* _Document excerpt_:

══════

Steven Marshall south australia
Premier of South Australia Steven Marshall (Image: AAP/David Mariuz)

You know how a small tickle in the throat can rapidly turn into a full-blown, respirator-assisted hospital stay in these medically challenging times? The same thing happens in politics, even in largely COVID-free South Australia.

This outbreak of scandal began in June with the publication of an investigation by the ABC’s Patrick Martin and Nick Harmsen into the living arrangements of state parliamentarian Terry Stephens.

They published evidence that Stephens, the president of the Legislative Council, had not paid land tax on his property in Adelaide’s upscale suburb of Norwood, which is perfectly legal if it’s one’s primary residence.

Yet at the same time, he was claiming country members accommodation allowance as he ostensibly lived in an apartment in the sleepy beachside town of Victor Harbor, an hour or so down the Fleurieu Peninsula.

So where exactly was he living?

Handled well, it could have been knocked on the head. But after a week of non-answers, an admission from Premier Steven Marshall that he’d picked Stephens up for events from his Norwood home, and an online ad for Stephens’ supposed Victor Harbor pad as a short-term holiday rental, even the normally sympathetic Advertiser started publishing front-page stories on the matter.

When people waiting in line at the servo know you’ve been a bit sneaky with your benefits, you know the game is up.

And once that was out in the open, other MPs found they’d accidentally made perfectly understandable accounting errors. Infrastructure Minister Stephan Knoll agreed to pay back $29,000 for his country members accommodation allowance payments from December 2018; Primary Industries Minister Tim Whetstone was on the hook for about $7000 from 2012 to the present; backbencher Fraser Ellis coughed up $42,130 in incorrectly claimed remuneration.

══════

* _Data records_:
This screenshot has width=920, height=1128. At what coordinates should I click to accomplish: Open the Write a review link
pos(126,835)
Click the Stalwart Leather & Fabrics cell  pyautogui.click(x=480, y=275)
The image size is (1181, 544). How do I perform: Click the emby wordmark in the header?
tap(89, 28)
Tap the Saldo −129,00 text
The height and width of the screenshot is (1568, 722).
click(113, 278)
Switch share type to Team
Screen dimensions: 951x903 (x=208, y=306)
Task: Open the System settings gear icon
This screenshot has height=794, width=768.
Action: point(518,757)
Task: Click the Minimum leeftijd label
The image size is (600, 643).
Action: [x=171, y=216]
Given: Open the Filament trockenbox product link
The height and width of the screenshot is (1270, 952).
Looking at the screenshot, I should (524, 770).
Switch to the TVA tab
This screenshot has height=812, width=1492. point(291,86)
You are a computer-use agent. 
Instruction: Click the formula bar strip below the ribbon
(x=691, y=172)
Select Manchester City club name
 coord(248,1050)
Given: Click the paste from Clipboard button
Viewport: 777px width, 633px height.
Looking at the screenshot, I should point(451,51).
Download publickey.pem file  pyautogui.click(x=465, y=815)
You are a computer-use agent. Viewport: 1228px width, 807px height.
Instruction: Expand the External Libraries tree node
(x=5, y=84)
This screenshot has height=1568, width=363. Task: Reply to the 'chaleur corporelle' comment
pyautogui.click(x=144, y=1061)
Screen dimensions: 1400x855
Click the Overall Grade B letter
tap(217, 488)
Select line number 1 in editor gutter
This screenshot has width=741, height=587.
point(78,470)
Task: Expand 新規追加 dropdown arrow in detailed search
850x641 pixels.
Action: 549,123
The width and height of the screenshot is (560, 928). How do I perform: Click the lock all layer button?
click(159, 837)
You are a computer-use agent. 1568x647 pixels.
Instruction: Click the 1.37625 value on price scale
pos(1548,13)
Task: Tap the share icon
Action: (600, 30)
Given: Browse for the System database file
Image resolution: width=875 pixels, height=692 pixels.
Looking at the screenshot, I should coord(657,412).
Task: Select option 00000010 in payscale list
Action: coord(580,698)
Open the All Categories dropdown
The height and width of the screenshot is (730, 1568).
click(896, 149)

══════

* _Work item_:
Transcribe the South Australian allowance scandal article above, everything from "You know how" down to "parliamentarian Terry Stephens.", with its wording unchanged.

* _Output of the exercise_:
You know how a small tickle in the throat can rapidly turn into a full-blown, respirator-assisted hospital stay in these medically challenging times? The same thing happens in politics, even in largely COVID-free South Australia.

This outbreak of scandal began in June with the publication of an investigation by the ABC’s Patrick Martin and Nick Harmsen into the living arrangements of state parliamentarian Terry Stephens.